## Extract
Re: [RFC PATCH 0/7] Reviving the slab destructor to tackle the percpu allocator scalability problem

From: Harry Yoo
Date: Fri Apr 25 2025 - 03:41:29 EST


On Thu, Apr 24, 2025 at 05:20:59PM +0200, Mateusz Guzik wrote:
> On Thu, Apr 24, 2025 at 1:28 PM Pedro Falcato <pfalcato@xxxxxxx> wrote:
> > > How to do this with slab constructors and destructors: the constructor
> > > allocates percpu memory, and the destructor frees it when the slab pages
> > > are reclaimed; this slightly alters the constructor’s semantics,
> > > as it can now fail.
> >
> > I really really really really don't like this. We're opening a pandora's box
> > of locking issues for slab deadlocks and other subtle issues. IMO the best
> > solution there would be, what, failing dtors? which says a lot about the whole
> > situation...
> >
>
> I noted the need to use leaf spin locks in my IRC conversations with
> Harry and later in this very thread, it is a bummer this bit did not
> make into the cover letter -- hopefully it would have avoided this
> exchange.

My bad. Yes, I should have included it in the cover letter.
Will include in the future series.

> I'm going to summarize this again here:
>
> By API contract the dtor can only take a leaf spinlock, in this case one which:
> 1. disables irqs

Alright, as interrupt handlers can also introduce lock dependency.

> 2. is the last lock in the dependency chain, as in no locks are taken
> while holding it

So if the destructor takes a lock, no users of the lock, in any
dependency chain, can hold any locks while holding it.

> That way there is no possibility of a deadlock.

## Available data
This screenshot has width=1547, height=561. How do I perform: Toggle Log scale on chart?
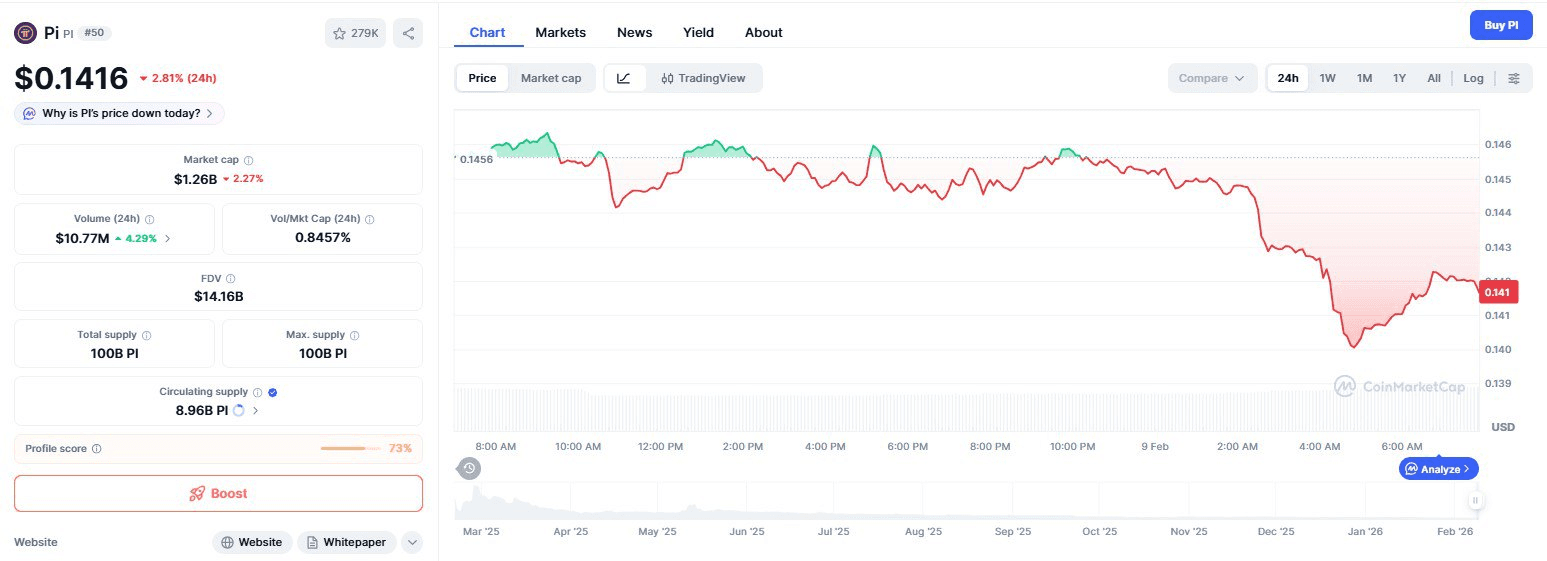pyautogui.click(x=1473, y=78)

## The task
Can you pick up the mailing-list reply on slab destructors and the percpu allocator from its last line and continue it?

## Final result
>
> This poses a question on how to enforce it and this bit is easy: for
> example one can add leaf-spinlock notion to lockdep. Then a misuse on
> allocation side is going to complain immediately even without
> triggering reclaim. Further, if one would feel so inclined, a test
> module can walk the list of all slab caches and do a populate/reclaim
> cycle on those with the ctor/dtor pair.
>
> Then there is the matter of particular consumers being ready to do
> what they need to on the dtor side only with the spinlock. Does not
> sound like a fundamental problem.
>
> > Case in point:
> > What happens if you allocate a slab and start ->ctor()-ing objects, and then
> > one of the ctors fails? We need to free the ctor, but not without ->dtor()-ing
> > everything back (AIUI this is not handled in this series, yet).

It is handled in __free_slab().

>> Besides this
> > complication, if failing dtors were added into the mix, we'd be left with a
> > half-initialized slab(!!) in the middle of the cache waiting to get freed,
> > without being able to.
> >
>
> Per my previous paragraph failing dtors would be a self-induced problem.
>
> I can agree one has to roll things back if ctors don't work out, but I
> don't think this poses a significant problem.

Agreed. it'd better to write destructors carefully avoiding deadlocks
rather than allowing it to fail.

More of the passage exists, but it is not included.